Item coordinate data
···

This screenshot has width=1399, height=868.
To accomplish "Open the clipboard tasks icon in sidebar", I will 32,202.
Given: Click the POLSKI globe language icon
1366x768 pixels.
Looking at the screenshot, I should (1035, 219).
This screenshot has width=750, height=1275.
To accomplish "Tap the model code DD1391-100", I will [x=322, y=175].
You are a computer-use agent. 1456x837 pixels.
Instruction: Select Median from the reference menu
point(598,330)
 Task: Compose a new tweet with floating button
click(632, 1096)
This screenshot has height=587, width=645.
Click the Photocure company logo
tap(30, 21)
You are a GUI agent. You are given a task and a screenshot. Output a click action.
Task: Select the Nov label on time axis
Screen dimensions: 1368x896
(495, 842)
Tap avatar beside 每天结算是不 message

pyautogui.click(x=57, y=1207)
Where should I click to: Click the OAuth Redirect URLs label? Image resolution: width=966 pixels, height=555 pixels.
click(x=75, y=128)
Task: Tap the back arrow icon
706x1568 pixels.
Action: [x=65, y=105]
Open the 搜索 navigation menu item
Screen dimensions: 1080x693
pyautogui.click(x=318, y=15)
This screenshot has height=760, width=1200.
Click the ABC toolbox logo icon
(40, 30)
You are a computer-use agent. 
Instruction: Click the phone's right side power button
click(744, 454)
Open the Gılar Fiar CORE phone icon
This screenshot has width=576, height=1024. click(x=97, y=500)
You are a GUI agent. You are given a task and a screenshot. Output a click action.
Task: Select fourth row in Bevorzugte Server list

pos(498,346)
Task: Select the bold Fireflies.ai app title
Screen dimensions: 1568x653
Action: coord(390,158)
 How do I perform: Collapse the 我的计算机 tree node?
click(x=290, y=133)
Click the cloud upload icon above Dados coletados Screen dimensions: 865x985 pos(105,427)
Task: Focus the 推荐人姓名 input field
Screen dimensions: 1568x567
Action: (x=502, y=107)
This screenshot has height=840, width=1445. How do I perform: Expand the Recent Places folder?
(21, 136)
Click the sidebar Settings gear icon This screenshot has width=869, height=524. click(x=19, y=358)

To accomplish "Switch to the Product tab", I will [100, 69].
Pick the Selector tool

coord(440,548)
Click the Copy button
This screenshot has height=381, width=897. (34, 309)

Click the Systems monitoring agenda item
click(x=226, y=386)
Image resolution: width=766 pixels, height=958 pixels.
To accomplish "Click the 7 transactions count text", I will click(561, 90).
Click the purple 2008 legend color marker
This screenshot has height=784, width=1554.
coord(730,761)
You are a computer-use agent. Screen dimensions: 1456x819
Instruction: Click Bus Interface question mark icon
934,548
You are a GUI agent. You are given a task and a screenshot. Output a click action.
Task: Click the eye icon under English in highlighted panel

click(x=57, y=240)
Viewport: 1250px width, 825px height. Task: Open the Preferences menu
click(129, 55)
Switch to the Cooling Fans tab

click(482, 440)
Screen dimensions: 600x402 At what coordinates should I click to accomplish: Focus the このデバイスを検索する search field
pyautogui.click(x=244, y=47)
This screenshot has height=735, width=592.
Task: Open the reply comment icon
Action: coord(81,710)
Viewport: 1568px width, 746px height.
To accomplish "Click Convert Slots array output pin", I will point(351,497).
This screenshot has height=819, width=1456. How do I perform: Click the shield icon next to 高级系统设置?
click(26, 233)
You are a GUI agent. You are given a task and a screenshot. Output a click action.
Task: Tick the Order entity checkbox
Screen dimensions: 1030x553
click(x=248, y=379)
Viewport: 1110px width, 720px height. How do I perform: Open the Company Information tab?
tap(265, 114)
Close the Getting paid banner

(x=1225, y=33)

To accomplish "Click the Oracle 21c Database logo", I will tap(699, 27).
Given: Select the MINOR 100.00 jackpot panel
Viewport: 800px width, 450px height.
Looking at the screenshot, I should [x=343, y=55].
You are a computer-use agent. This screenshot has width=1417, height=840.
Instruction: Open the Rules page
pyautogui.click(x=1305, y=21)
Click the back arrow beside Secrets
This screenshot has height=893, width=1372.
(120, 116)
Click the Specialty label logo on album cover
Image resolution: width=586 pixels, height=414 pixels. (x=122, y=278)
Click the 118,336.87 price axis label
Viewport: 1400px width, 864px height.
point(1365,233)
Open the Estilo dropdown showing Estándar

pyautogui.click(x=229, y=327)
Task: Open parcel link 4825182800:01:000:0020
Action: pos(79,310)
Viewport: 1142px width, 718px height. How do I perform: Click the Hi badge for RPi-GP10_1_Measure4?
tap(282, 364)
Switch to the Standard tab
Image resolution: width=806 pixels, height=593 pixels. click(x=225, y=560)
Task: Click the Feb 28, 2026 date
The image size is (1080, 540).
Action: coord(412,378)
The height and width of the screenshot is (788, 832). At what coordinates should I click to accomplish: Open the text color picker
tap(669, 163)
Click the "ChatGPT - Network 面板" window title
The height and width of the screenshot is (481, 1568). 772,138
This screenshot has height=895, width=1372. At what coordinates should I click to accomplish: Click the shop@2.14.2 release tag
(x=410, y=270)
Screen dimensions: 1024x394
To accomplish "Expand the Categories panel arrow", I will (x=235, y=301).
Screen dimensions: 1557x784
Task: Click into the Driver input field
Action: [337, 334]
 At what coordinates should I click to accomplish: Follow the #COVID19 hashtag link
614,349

···

## What the exercise asks
Reproduce every item, substituting "screen agent" for each occurrence of "GUI agent" and leaving everything else unchanged.

## Complete response
This screenshot has width=1399, height=868.
To accomplish "Open the clipboard tasks icon in sidebar", I will 32,202.
Given: Click the POLSKI globe language icon
1366x768 pixels.
Looking at the screenshot, I should (1035, 219).
This screenshot has width=750, height=1275.
To accomplish "Tap the model code DD1391-100", I will [x=322, y=175].
You are a computer-use agent. 1456x837 pixels.
Instruction: Select Median from the reference menu
point(598,330)
 Task: Compose a new tweet with floating button
click(632, 1096)
This screenshot has height=587, width=645.
Click the Photocure company logo
tap(30, 21)
You are a screen agent. You are given a task and a screenshot. Output a click action.
Task: Select the Nov label on time axis
Screen dimensions: 1368x896
(495, 842)
Tap avatar beside 每天结算是不 message

pyautogui.click(x=57, y=1207)
Where should I click to: Click the OAuth Redirect URLs label? Image resolution: width=966 pixels, height=555 pixels.
click(x=75, y=128)
Task: Tap the back arrow icon
706x1568 pixels.
Action: [x=65, y=105]
Open the 搜索 navigation menu item
Screen dimensions: 1080x693
pyautogui.click(x=318, y=15)
This screenshot has height=760, width=1200.
Click the ABC toolbox logo icon
(40, 30)
You are a computer-use agent. 
Instruction: Click the phone's right side power button
click(744, 454)
Open the Gılar Fiar CORE phone icon
This screenshot has width=576, height=1024. click(x=97, y=500)
You are a screen agent. You are given a task and a screenshot. Output a click action.
Task: Select fourth row in Bevorzugte Server list

pos(498,346)
Task: Select the bold Fireflies.ai app title
Screen dimensions: 1568x653
Action: coord(390,158)
 How do I perform: Collapse the 我的计算机 tree node?
click(x=290, y=133)
Click the cloud upload icon above Dados coletados Screen dimensions: 865x985 pos(105,427)
Task: Focus the 推荐人姓名 input field
Screen dimensions: 1568x567
Action: (x=502, y=107)
This screenshot has height=840, width=1445. How do I perform: Expand the Recent Places folder?
(21, 136)
Click the sidebar Settings gear icon This screenshot has width=869, height=524. click(x=19, y=358)

To accomplish "Switch to the Product tab", I will [100, 69].
Pick the Selector tool

coord(440,548)
Click the Copy button
This screenshot has height=381, width=897. (34, 309)

Click the Systems monitoring agenda item
click(x=226, y=386)
Image resolution: width=766 pixels, height=958 pixels.
To accomplish "Click the 7 transactions count text", I will click(561, 90).
Click the purple 2008 legend color marker
This screenshot has height=784, width=1554.
coord(730,761)
You are a computer-use agent. Screen dimensions: 1456x819
Instruction: Click Bus Interface question mark icon
934,548
You are a screen agent. You are given a task and a screenshot. Output a click action.
Task: Click the eye icon under English in highlighted panel

click(x=57, y=240)
Viewport: 1250px width, 825px height. Task: Open the Preferences menu
click(129, 55)
Switch to the Cooling Fans tab

click(482, 440)
Screen dimensions: 600x402 At what coordinates should I click to accomplish: Focus the このデバイスを検索する search field
pyautogui.click(x=244, y=47)
This screenshot has height=735, width=592.
Task: Open the reply comment icon
Action: coord(81,710)
Viewport: 1568px width, 746px height.
To accomplish "Click Convert Slots array output pin", I will point(351,497).
This screenshot has height=819, width=1456. How do I perform: Click the shield icon next to 高级系统设置?
click(26, 233)
You are a screen agent. You are given a task and a screenshot. Output a click action.
Task: Tick the Order entity checkbox
Screen dimensions: 1030x553
click(x=248, y=379)
Viewport: 1110px width, 720px height. How do I perform: Open the Company Information tab?
tap(265, 114)
Close the Getting paid banner

(x=1225, y=33)

To accomplish "Click the Oracle 21c Database logo", I will tap(699, 27).
Given: Select the MINOR 100.00 jackpot panel
Viewport: 800px width, 450px height.
Looking at the screenshot, I should [x=343, y=55].
You are a computer-use agent. This screenshot has width=1417, height=840.
Instruction: Open the Rules page
pyautogui.click(x=1305, y=21)
Click the back arrow beside Secrets
This screenshot has height=893, width=1372.
(120, 116)
Click the Specialty label logo on album cover
Image resolution: width=586 pixels, height=414 pixels. (x=122, y=278)
Click the 118,336.87 price axis label
Viewport: 1400px width, 864px height.
point(1365,233)
Open the Estilo dropdown showing Estándar

pyautogui.click(x=229, y=327)
Task: Open parcel link 4825182800:01:000:0020
Action: pos(79,310)
Viewport: 1142px width, 718px height. How do I perform: Click the Hi badge for RPi-GP10_1_Measure4?
tap(282, 364)
Switch to the Standard tab
Image resolution: width=806 pixels, height=593 pixels. click(x=225, y=560)
Task: Click the Feb 28, 2026 date
The image size is (1080, 540).
Action: coord(412,378)
The height and width of the screenshot is (788, 832). At what coordinates should I click to accomplish: Open the text color picker
tap(669, 163)
Click the "ChatGPT - Network 面板" window title
The height and width of the screenshot is (481, 1568). 772,138
This screenshot has height=895, width=1372. At what coordinates should I click to accomplish: Click the shop@2.14.2 release tag
(x=410, y=270)
Screen dimensions: 1024x394
To accomplish "Expand the Categories panel arrow", I will (x=235, y=301).
Screen dimensions: 1557x784
Task: Click into the Driver input field
Action: [337, 334]
 At what coordinates should I click to accomplish: Follow the #COVID19 hashtag link
614,349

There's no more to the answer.